Ya se habrá comprendido que hablamos del aborto. Como veremos, con la ciencia en la mano, el feto es un cuerpo distinto del de la madre embarazada. Las feministas desnortadas afirman que “con mi cuerpo hago lo que quiero”, dando por sentado que el feto es su propio cuerpo.
Pero la ciencia médica nos señala que la madre al quedar embarazada segrega una hormona protectora que evita el rechazo del feto por el cuerpo de la madre, como si de un cuerpo extraño se tratara. Si el feto fuera su propio cuerpo esa hormona no sería precisa.

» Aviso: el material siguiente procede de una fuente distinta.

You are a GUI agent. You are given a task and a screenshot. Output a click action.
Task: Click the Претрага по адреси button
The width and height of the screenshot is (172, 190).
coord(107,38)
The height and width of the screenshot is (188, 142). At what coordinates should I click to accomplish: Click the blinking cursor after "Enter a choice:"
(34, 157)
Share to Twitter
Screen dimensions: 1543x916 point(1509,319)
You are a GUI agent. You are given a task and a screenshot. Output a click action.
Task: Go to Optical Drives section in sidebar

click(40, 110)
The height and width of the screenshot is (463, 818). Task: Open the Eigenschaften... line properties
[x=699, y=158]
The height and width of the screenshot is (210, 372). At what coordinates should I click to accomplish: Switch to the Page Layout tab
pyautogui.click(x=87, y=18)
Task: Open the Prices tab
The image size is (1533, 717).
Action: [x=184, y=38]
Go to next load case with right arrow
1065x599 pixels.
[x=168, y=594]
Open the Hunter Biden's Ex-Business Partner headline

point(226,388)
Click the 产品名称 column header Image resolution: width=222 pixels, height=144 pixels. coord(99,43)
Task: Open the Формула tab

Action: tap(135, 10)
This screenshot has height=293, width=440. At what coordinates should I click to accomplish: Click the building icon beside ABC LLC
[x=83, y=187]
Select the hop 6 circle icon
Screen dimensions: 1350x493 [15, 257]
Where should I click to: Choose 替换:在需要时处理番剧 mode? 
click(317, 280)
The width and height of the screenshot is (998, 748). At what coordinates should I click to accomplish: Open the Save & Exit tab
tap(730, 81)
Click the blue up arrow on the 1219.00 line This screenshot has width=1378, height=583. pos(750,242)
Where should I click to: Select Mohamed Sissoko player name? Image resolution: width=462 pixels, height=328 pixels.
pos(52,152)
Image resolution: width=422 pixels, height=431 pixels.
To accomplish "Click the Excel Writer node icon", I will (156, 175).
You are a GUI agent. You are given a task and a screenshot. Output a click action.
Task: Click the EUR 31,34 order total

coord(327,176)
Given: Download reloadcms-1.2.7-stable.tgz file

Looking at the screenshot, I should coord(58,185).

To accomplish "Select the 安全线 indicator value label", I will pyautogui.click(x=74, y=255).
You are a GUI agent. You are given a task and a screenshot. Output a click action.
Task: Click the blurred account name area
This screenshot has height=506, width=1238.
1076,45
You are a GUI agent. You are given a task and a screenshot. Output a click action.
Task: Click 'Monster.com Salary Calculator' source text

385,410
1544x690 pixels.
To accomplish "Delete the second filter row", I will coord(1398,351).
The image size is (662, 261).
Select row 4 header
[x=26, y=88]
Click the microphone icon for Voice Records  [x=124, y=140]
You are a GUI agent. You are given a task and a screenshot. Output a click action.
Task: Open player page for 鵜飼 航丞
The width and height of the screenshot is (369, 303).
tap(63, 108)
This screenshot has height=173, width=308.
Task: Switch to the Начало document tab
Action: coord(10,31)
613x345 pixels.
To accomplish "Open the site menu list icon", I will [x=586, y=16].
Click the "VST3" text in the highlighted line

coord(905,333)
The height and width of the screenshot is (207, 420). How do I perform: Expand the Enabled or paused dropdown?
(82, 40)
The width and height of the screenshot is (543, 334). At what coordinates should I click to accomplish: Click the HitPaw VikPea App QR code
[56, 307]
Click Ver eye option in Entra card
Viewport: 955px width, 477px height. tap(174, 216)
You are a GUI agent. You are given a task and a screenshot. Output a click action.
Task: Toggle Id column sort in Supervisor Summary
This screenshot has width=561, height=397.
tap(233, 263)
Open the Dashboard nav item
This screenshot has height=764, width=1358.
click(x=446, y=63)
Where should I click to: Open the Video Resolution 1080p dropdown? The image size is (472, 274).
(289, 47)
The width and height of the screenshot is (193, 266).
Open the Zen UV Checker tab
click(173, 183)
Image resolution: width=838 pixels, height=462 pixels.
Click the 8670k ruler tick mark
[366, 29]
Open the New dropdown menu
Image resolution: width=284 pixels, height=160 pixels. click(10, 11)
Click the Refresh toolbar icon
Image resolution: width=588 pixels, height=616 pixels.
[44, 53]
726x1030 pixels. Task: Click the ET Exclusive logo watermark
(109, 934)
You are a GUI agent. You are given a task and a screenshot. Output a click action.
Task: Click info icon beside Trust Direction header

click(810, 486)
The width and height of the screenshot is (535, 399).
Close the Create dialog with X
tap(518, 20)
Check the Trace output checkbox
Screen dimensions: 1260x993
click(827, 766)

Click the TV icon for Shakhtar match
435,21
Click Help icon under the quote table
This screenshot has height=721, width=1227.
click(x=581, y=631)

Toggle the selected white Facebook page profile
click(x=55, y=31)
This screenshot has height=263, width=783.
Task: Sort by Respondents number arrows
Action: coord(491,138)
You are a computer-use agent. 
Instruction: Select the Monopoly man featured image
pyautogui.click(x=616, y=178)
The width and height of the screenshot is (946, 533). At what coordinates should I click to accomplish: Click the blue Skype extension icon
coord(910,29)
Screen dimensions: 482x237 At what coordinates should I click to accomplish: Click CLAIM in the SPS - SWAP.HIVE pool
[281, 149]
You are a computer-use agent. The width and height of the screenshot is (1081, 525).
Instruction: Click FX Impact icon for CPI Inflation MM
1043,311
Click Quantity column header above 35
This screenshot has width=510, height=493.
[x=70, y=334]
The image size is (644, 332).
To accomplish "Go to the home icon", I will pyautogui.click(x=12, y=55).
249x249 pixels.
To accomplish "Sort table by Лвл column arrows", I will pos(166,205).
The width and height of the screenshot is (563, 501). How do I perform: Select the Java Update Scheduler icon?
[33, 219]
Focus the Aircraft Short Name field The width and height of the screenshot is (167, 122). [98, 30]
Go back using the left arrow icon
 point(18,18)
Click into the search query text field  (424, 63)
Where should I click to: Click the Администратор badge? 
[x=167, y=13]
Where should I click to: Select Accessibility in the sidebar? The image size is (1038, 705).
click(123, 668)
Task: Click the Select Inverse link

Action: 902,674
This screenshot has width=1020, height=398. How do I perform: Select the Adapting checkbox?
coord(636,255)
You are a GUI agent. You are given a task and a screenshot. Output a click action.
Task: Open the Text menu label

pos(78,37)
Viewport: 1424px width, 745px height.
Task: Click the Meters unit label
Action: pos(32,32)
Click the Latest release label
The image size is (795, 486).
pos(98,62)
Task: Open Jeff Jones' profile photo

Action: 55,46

Además, la identidad genética, el ADN del feto, es ya distinta del de la madre gestante y, por tanto, se trata de un ser vivo distinto, con su propia identidad biológica.
El que al cabo de un tiempo, en el feto se aprecien los latidos de su incipiente corazón, nos llevaría a preguntarnos: ¿Cómo es que la madre, si todo es su cuerpo, tiene, en un estadio dado de su embarazo, dos corazones?
Por otra parte, si el embarazo sigue su curso natural, alumbra un nuevo hombre o mujer independientes. ¿Y cuándo se ha empezado a gestar esta independencia, que no puede brotar en un instante, como por ensalmo?
Hemos titulado “un genocidio silencioso”. Está muy bien que se recuerde como crueldad terrible el genocidio de los judíos a manos del régimen nazi alemán que se cobró de 6 a 8 millones (según las fuentes) de hebreos asesinados. Pero es que, según una institución pro-abortista, el Gutt Macher Institute, las víctimas del aborto alcanzan los 73 millones por año, que es el número de abortos practicados anualmente en el mundo.
Y grave problema de salud constituye la pandemia de COVID-19, que a 30 de enero del 2022 se ha cobrado 5,7 millones de fallecimientos. Pero, si, eufemísticamente, consideramos el aborto como problema de salud, sus cifras son pavorosamente más elevadas.
Y decimos “eufemísticamente” porque en el aborto voluntario se da una libre decisión de acabar con la vida del no nacido. Y la gravedad moral de convertir el seno materno, que tendría que ser santuario y asilo protector de la vida inocente, en antesala de exterminio quirúrgico, es evidente.
Además, la víctima del aborto voluntario no es sólo el indefenso “nasciturus”, sino también la madre, que arrastrará muchas veces un trauma sicológico post-aborto, aparte del remordimiento moral, que ensombrecerá la pretendida liberación que venden los que propugnan el aborto.
Y terminemos con lo que decía Santa Teresa de Calcuta: Que el aborto es la amenaza más grave para la paz. En efecto, “si una madre puede matar a su propio hijo, ¿qué podrá impedirnos a ti y a mí matarnos recíprocamente?” y cuenta la misma madre Teresa que en una ocasión vino a verle una señora, no católica, que rompió a llorar a mares y le dijo: “He leído lo que usted ha escrito acerca del aborto. Yo he abortado dos veces. ¿Podrá Dios perdonarme?” La madre Teresa le contestó que rezase según su religión con profundo dolor de su corazón y que ella también rezaría, y entonces la mujer hizo un hermoso acto de contrición, y continúa: “Cuando yo terminé de rezar, parecía un ser diferente, totalmente recompuesta”. Y acaba: “¡Qué sufrimiento más tremendo tiene que representar darse cuenta de que uno ha dado muerte, ha asesinado, a su propio hijo!”